Personal information
- Full name: Maksim Yevgenyevich Buznikin
- Date of birth: 1 March 1977 (age 49)
- Place of birth: Krasnodar, Soviet Union
- Height: 1.70 m (5 ft 7 in)
- Position: Forward

Team information
- Current team: FC Krasnodar (chief scout)

Senior career*
- Years: Team / Apps / (Gls)
- 1993–1995: Kuban Krasnodar / 41 / (5)
- 1995: Izumrud Timashyovsk (amateur)
- 1996: Lada Togliatti / 22 / (2)
- 1997–2000: Spartak Moscow / 55 / (18)
- 1999–2000: → Saturn Moscow Oblast (loan) / 25 / (5)
- 2001–2005: Lokomotiv Moscow / 68 / (12)
- 2004: → Rotor Volgograd (loan) / 12 / (0)
- 2005–2007: Rostov / 31 / (10)
- 2008–2009: Shinnik Yaroslavl / 58 / (7)
- 2010: FC Baltika Kaliningrad / 18 / (1)
- 2011: FC Saturn-2 Moscow Oblast / 19 / (3)
- 2011: FC Nizhny Novgorod / 10 / (0)
- 2012: FC Lokomotiv-2 Moscow / 21 / (1)

International career
- 1996–2000: Russia U-21 / 22 / (10)
- 1998–2001: Russia / 11 / (7)

= Maksim Buznikin =

Russian footballer

Maksim Yevgenyevich Buznikin (Максим Евгеньевич Бузникин; born 1 March 1977) is a Russian football official and a former international forward or attacking midfielder.

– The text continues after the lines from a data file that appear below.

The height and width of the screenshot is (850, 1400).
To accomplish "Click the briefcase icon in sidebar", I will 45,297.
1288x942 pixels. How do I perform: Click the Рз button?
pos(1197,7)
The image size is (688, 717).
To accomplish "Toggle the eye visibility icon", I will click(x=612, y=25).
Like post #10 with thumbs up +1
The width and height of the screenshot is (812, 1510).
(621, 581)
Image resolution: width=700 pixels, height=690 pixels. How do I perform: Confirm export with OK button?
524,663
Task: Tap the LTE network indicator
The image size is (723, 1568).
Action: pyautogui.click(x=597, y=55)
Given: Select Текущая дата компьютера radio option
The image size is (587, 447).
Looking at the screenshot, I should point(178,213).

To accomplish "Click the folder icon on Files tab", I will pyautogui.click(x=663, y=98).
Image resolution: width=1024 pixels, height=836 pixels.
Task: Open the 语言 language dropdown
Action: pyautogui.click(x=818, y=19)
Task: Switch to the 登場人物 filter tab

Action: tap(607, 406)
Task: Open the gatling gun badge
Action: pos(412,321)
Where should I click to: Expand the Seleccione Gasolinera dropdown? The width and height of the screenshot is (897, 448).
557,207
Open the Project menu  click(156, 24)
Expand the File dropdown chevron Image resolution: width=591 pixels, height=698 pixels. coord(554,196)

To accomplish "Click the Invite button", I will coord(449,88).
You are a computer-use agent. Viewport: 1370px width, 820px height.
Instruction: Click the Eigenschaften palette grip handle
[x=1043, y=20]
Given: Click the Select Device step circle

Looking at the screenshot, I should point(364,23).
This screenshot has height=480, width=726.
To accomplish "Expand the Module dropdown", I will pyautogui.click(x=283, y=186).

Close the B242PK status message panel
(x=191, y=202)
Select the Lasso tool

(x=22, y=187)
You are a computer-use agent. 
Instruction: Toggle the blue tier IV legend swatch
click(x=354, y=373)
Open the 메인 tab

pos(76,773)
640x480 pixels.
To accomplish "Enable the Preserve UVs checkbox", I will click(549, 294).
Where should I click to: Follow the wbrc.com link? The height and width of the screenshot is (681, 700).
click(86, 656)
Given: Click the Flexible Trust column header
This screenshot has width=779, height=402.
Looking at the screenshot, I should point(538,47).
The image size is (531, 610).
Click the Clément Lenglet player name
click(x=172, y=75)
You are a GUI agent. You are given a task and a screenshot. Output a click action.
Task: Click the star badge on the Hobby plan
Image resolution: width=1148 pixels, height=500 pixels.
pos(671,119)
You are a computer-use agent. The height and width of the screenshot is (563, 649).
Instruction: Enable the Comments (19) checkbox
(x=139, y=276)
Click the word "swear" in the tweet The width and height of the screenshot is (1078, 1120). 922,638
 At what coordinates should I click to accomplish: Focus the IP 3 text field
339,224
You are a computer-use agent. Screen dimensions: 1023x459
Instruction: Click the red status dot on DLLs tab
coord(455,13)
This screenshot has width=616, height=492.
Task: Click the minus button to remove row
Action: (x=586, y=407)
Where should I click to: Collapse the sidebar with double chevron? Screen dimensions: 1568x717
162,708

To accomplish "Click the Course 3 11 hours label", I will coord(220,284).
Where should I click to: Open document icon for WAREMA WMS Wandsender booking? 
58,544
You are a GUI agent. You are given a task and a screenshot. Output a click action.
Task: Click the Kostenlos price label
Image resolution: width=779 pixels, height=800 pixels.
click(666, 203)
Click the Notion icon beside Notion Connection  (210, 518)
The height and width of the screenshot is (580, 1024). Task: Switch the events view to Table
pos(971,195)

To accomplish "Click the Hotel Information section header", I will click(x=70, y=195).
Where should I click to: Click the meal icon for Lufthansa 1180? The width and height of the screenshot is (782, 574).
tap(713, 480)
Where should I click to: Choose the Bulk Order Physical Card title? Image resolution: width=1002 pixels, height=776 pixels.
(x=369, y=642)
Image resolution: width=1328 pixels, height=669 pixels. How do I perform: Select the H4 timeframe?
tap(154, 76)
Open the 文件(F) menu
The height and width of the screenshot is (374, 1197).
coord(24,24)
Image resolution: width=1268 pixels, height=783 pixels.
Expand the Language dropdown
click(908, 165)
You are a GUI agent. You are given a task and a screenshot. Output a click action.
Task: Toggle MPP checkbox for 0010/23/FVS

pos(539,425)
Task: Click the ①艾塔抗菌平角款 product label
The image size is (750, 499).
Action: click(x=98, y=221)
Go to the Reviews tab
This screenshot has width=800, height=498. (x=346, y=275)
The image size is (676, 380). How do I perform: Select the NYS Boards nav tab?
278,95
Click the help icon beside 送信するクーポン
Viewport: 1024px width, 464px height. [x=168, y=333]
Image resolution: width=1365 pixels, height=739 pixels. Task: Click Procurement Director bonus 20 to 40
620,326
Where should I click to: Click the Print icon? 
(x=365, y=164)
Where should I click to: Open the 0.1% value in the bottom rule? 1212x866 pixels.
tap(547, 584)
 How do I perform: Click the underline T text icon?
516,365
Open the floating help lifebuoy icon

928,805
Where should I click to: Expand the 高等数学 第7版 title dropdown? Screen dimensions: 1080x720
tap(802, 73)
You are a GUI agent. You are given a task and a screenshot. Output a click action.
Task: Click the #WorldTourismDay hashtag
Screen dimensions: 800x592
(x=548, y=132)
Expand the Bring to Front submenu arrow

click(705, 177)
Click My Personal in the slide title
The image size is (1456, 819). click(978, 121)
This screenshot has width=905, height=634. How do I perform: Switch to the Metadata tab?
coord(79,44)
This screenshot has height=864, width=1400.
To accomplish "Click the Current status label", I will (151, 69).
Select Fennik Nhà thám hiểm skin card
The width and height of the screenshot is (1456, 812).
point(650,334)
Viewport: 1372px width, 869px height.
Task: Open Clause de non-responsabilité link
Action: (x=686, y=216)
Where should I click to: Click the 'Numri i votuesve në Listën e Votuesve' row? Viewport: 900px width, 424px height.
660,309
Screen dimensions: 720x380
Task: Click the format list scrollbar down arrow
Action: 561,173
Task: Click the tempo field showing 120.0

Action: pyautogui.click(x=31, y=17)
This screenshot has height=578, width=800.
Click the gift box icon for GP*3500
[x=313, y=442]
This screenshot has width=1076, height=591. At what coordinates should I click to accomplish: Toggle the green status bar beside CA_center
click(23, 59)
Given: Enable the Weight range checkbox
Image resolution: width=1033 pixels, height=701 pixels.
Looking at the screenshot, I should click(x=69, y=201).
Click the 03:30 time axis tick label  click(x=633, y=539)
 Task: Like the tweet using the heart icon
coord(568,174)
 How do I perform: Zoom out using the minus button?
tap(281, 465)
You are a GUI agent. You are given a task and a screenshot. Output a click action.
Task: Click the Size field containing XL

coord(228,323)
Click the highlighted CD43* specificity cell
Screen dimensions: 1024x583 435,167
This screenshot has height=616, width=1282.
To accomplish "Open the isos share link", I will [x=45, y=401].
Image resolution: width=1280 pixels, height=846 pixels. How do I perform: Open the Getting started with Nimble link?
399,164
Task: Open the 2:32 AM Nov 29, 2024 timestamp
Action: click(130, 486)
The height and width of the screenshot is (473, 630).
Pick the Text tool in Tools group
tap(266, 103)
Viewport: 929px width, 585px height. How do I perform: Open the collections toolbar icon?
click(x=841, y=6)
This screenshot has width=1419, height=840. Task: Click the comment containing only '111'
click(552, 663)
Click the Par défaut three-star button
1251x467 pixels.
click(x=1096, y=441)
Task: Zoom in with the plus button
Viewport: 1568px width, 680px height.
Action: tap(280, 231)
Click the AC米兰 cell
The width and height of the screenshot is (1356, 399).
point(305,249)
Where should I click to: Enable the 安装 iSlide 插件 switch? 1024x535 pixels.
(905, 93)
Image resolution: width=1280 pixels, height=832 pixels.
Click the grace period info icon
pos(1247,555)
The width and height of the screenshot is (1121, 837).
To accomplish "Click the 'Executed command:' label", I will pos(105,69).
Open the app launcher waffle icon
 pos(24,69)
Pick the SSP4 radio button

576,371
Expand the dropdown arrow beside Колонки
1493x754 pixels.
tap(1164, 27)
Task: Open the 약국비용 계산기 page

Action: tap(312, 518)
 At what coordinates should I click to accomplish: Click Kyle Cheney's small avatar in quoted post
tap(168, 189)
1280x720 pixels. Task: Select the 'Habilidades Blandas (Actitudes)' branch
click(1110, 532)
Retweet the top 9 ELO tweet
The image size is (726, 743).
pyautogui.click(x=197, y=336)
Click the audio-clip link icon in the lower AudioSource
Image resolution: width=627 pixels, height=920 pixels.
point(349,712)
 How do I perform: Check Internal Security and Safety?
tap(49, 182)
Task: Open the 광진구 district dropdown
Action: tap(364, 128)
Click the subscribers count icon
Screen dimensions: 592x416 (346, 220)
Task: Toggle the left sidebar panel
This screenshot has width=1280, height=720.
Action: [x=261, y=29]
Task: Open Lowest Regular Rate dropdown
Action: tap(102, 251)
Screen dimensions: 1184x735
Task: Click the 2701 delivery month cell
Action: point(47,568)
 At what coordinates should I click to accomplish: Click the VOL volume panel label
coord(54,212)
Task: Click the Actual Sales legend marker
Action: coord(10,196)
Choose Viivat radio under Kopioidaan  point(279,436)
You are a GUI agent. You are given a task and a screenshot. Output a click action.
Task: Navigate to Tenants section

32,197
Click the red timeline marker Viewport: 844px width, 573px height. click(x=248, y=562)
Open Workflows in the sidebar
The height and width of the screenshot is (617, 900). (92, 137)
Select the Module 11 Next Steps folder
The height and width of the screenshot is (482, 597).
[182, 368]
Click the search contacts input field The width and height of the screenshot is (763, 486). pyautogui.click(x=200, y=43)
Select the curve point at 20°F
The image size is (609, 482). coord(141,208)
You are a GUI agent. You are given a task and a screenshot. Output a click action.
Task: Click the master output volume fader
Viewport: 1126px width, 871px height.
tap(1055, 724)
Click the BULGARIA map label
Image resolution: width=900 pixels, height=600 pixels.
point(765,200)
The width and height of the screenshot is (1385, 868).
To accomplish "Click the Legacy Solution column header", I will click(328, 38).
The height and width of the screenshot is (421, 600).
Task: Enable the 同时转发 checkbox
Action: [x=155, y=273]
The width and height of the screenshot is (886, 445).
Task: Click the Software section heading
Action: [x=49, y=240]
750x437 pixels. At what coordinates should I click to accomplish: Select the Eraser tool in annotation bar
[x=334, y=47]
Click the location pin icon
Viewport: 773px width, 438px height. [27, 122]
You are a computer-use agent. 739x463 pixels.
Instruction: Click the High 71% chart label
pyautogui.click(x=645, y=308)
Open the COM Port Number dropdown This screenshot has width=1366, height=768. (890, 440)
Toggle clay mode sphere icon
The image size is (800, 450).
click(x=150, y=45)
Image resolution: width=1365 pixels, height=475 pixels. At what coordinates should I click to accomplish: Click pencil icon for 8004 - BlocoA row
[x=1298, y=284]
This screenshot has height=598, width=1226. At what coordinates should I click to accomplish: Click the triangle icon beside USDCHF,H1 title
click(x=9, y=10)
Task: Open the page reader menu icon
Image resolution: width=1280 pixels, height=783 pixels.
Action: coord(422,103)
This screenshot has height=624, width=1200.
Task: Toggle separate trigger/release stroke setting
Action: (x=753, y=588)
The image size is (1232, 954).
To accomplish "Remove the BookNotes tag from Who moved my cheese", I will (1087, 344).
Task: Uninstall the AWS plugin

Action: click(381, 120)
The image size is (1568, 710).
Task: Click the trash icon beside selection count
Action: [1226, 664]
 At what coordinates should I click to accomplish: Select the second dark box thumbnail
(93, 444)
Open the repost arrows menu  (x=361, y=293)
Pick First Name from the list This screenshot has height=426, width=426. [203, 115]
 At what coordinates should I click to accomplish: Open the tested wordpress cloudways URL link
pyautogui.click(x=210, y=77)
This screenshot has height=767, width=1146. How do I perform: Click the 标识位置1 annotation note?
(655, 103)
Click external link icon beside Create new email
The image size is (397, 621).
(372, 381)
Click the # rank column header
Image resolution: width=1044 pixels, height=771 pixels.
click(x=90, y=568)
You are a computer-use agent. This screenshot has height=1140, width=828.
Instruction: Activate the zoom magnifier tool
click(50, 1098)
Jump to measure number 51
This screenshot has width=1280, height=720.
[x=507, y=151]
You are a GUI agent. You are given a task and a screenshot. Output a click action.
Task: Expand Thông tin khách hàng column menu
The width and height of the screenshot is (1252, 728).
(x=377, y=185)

He worked as a chief scout for FC Krasnodar since 2014. Buznikin spent his prime years playing for Spartak Moscow and Lokomotiv Moscow. In 2005 Buznikin was chosen Rostov's footballer of the year.

==Honours==
- Russian Premier League champion: 1997, 1998, 1999, 2000, 2002, 2004.
- Russian Premier League runner-up: 2001.
- Russian Premier League bronze: 2005.
- Russian Cup winner: 1998.
- Russian Super Cup winner: 2003.

===International goals===

| # | Date | Venue | Opponent | Score | Result | Competition |
|---|---|---|---|---|---|---|
| 1 | 1999-01-29 | Thống Nhất Stadium, Hanoi, Vietnam | Iran | 1 – 0 | 2–0 | Friendly match |
| 2 | 1999-01-29 | Thống Nhất Stadium, Hanoi, Vietnam | Iran | 2 – 0 | 2–0 | Friendly match |
| 3 | 2000-06-04 | Stadionul Republican, Chişinău, Moldova | Moldova | 0 – 1 | 0–1 | Friendly match |
| 4 | 2000-08-16 | Luzhniki Stadium, Moscow, Russia | Israel | 1 – 0 | 1–0 | Friendly match |
| 5 | 2000-10-11 | Dynamo Stadium, Moscow, Russia | Luxembourg | 1 – 0 | 3–0 | 2002 FIFA World Cup qualification |
| 6 | 2001-02-28 | Theodoros Vardinogiannis Stadium, Heraklion, Greece | Greece | 2 – 1 | 3–3 | Friendly match |
| 7 | 2001-02-28 | Theodoros Vardinogiannis Stadium, Heraklion, Greece | Greece | 2 – 3 | 3–3 | Friendly match |

==European competitions history==
- UEFA Cup 1997–98 with FC Spartak Moscow: 7 games, 1 goal.
- UEFA Champions League 1998–99 with FC Spartak Moscow: 3 games.
- UEFA Champions League 2001–02 with FC Lokomotiv Moscow: 6 games, 3 goals.
- UEFA Cup 2001–02 with FC Lokomotiv Moscow: 1 game.
- UEFA Champions League 2002–03 with FC Lokomotiv Moscow: 9 games.
- UEFA Champions League 2003–04 with FC Lokomotiv Moscow: 6 games, 1 goal.